Sunday 16 September 2018 - 12:30 to 14:00

All authors in correct order:

Edwards S1, Karner C1, Kew K1, Wakefield V1
1 BMJ, UK
Presenting author and contact person

Presenting author:

Charlotta Karner

Contact person:

Charlotta Karner
Abstract text
Background: Several therapies have recently become available for people with previously treated advanced or metastatic renal cell carcinoma (amRCC), but comparative efficacy cannot be assessed for all treatments via network meta-analysis (NMA) of only randomised controlled trials (RCTs). Incorporating non-randomised studies (NRS) could allow all treatments to be included in a single network, increase the statistical precision of effect estimates and enhance the applicability of the results.
Objectives: Use the Cochrane 'Risk of bias' tool and ROBINS-I to assess the quality of RCTs and NRS, respectively, and compare clinical effectiveness results of NMA with and without NRS of treatments for pretreated amRCCs.
Methods: We searched MEDLINE, Embase and the Cochrane Library up to January 2018. Two reviewers abstracted data and critically appraised studies by outcome. We assessed RCTs and NRS with the Cochrane 'Risk of bias' tool (seven domains) and ROBINS-I (seven domains), respectively. Fixed-effect NMAs were conducted for overall survival (OS) and progression-free survival (PFS) estimated as hazard ratios (HRs). Data of low risk of bias for all domains formed the primary analyses, with studies at high or serious risk of bias for at least one domain included in sensitivity analyses. NRS at critical risk of bias were excluded.
Results: Four RCTs and eight non-RCTs were included in the review. Primary analyses of OS and PFS were based on RCT data. Sensitivity analyses incorporating NRSs allowed two additional treatments to be included in the network. ROBINS-I required more time to conduct and reach consensus between reviewers, initial agreement was low compared with the Cochrane 'Risk of bias' tool, and the overall judgement concealed appreciable differences between outcomes and studies. Results of the sensitivity analyses were consistent with the primary RCT analyses.
Conclusion: Review authors should consider the resources and skills required to incorporate NRSs, and the potential benefit of doing so. Study protocols should define and justify the domains on which RCTs and NRS will be included in primary and sensitivity analyses.
Patient involvement: This research was initiated by the National Institute for Health and Care Excellence (NICE), which included patient representation from national patient groups in the preparation of the scope of the project.
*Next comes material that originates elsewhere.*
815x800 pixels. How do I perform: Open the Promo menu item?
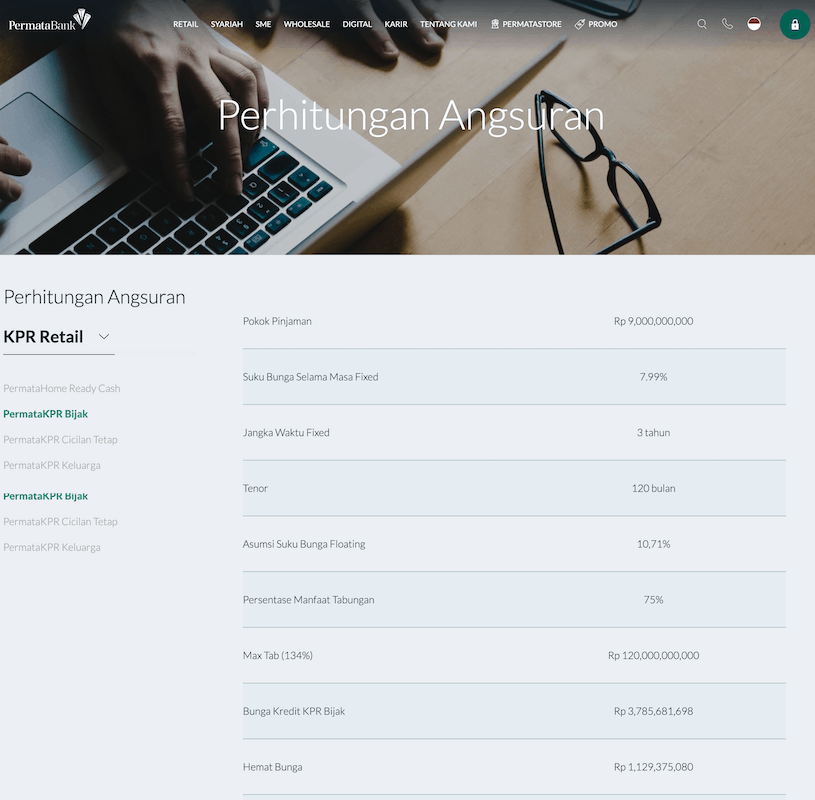pos(596,24)
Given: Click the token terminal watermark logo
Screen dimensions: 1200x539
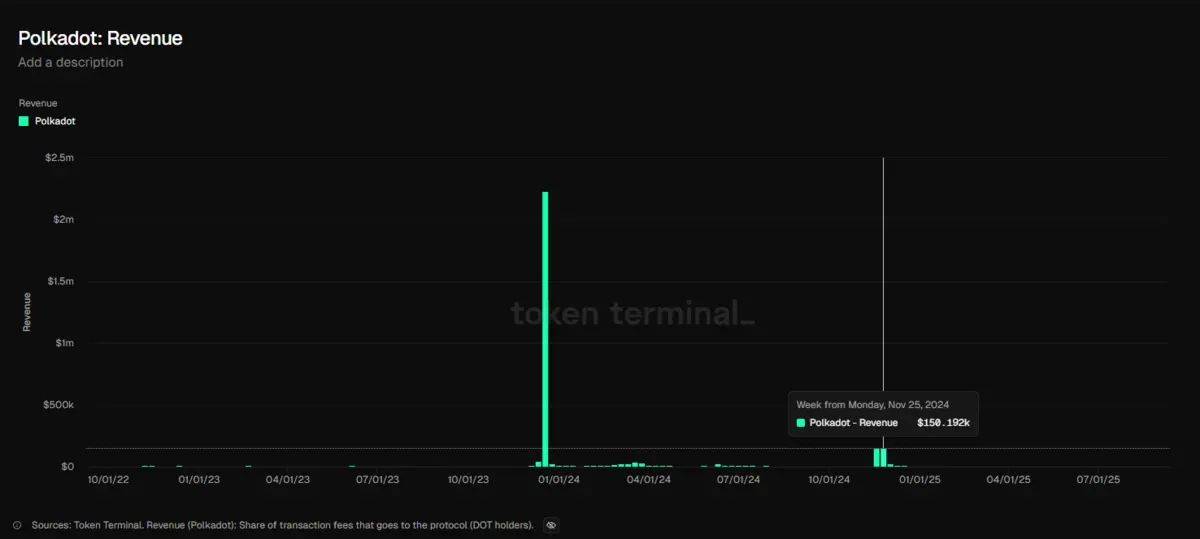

Relevance to patients and consumers: 

Patients cannot make an informed decision about their treatment options if the benefits and potential harms of ALL relevant treatments have not been compared. Including non-randomised studies (NRS) in systematic reviews of randomised controlled trials (RCTs) could allow more treatments to be compared and thereby make the results of the review more useful.